Nucleation of Insoluble Drugs in Solvents with Different Hydrogen Bond Donor and Acceptor Abilities─A Case Study of Probenecid

Probenecid (PB), as a pharmacotherapeutic agent for treating gout, confronts challenges associated with heterogeneous particle size distribution and irregular morphology, impacting postprocessing efficiency. Therefore, further investigation of the nucleation behavior of PB is necessary to address these issues. The nucleation behavior of PB in four solvents was investigated using metastable zone width (MSZW) experiments, the Nývlt model, and the modified Sangwal’s theory. The results revealed that the MSZW broadened, and the interfacial energy (γ) and pre-exponential factor (A) increased with higher cooling rates and lower saturation temperatures. As the chemical potential increases, the critical nucleus size (rcrit) and Gibbs free energy (ΔGcrit) decrease.
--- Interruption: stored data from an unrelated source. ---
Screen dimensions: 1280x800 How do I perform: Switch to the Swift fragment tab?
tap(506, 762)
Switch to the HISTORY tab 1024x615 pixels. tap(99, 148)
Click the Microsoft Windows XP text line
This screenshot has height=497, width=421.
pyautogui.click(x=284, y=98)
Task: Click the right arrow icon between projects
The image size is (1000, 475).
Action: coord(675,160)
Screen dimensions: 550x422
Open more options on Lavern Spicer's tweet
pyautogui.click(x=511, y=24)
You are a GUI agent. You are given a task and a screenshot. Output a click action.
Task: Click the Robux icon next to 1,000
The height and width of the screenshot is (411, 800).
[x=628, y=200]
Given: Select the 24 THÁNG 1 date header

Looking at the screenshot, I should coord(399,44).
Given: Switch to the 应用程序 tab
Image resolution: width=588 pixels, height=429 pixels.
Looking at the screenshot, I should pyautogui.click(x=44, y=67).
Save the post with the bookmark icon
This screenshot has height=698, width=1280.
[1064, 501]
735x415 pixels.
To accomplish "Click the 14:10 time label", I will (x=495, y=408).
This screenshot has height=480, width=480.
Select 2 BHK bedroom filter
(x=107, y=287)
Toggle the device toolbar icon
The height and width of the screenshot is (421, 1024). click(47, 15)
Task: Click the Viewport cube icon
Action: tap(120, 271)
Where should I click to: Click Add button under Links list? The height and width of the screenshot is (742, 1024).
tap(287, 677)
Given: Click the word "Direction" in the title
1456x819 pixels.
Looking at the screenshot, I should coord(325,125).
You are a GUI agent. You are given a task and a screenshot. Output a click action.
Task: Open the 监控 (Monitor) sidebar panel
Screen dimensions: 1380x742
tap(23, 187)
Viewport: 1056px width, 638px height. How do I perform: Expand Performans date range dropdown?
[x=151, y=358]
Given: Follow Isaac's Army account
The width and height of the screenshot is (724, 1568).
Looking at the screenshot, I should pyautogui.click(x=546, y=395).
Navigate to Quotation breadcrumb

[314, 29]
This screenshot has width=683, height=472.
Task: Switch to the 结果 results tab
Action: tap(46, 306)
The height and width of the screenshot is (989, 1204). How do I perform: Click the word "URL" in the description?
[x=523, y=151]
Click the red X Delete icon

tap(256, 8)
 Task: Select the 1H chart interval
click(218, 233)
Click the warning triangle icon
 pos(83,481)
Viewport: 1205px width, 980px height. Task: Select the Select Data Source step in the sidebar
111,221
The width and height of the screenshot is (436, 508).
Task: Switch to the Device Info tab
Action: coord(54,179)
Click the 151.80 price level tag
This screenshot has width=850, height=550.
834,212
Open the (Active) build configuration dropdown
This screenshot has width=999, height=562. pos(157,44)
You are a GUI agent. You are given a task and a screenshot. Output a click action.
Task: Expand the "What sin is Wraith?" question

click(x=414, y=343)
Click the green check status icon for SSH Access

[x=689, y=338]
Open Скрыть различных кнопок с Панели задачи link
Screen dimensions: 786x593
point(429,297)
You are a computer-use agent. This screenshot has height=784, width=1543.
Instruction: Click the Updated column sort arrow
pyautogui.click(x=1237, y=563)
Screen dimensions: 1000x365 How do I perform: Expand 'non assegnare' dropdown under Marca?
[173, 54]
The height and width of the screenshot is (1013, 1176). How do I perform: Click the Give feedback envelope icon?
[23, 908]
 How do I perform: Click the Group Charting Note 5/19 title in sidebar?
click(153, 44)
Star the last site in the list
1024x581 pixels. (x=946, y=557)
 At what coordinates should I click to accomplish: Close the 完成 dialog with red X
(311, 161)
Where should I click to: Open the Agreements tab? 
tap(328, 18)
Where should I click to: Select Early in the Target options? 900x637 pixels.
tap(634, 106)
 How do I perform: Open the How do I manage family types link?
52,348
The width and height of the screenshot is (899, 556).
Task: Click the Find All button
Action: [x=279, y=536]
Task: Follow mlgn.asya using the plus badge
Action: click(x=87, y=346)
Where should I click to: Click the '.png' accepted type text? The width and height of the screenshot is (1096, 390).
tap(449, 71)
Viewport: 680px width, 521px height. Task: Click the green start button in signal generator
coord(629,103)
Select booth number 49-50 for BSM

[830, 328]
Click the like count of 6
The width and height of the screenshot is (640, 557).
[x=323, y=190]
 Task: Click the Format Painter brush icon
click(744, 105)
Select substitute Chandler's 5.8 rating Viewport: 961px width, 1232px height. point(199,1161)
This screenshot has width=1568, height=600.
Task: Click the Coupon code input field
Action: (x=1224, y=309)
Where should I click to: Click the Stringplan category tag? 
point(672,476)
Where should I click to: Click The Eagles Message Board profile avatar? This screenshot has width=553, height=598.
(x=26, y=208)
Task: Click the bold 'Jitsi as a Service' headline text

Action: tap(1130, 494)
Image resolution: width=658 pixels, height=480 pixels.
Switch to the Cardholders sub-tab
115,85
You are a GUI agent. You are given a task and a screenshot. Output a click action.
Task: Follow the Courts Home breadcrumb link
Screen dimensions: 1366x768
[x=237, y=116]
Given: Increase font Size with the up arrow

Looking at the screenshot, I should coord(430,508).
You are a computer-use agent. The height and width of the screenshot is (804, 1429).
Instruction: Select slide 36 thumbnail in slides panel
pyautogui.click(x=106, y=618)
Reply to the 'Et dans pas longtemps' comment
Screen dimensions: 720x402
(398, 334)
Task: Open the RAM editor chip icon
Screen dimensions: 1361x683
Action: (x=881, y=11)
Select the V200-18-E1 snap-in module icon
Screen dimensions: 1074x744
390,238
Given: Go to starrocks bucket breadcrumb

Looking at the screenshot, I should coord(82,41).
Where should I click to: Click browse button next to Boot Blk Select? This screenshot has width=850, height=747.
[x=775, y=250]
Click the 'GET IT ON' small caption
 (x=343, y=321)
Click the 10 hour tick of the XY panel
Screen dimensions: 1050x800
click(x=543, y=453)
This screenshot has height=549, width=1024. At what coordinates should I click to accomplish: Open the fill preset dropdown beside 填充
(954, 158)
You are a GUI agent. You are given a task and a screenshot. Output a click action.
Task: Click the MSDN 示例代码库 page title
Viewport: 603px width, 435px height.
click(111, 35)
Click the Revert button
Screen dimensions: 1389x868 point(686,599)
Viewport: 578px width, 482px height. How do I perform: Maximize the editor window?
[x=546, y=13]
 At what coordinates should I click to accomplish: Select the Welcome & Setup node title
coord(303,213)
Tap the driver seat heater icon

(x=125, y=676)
Infrared (FTIR) spectral analysis suggested that the distinct nucleation behavior of PB in various solvents can be attributed to the competition between intermolecular interactions, predominantly hydrogen bonding and dimerization. Radial distribution function (RDF) analysis and solvation energy calculation suggested that the nucleation behavior becomes more difficult as the solute–solvent intermolecular interactions become stronger.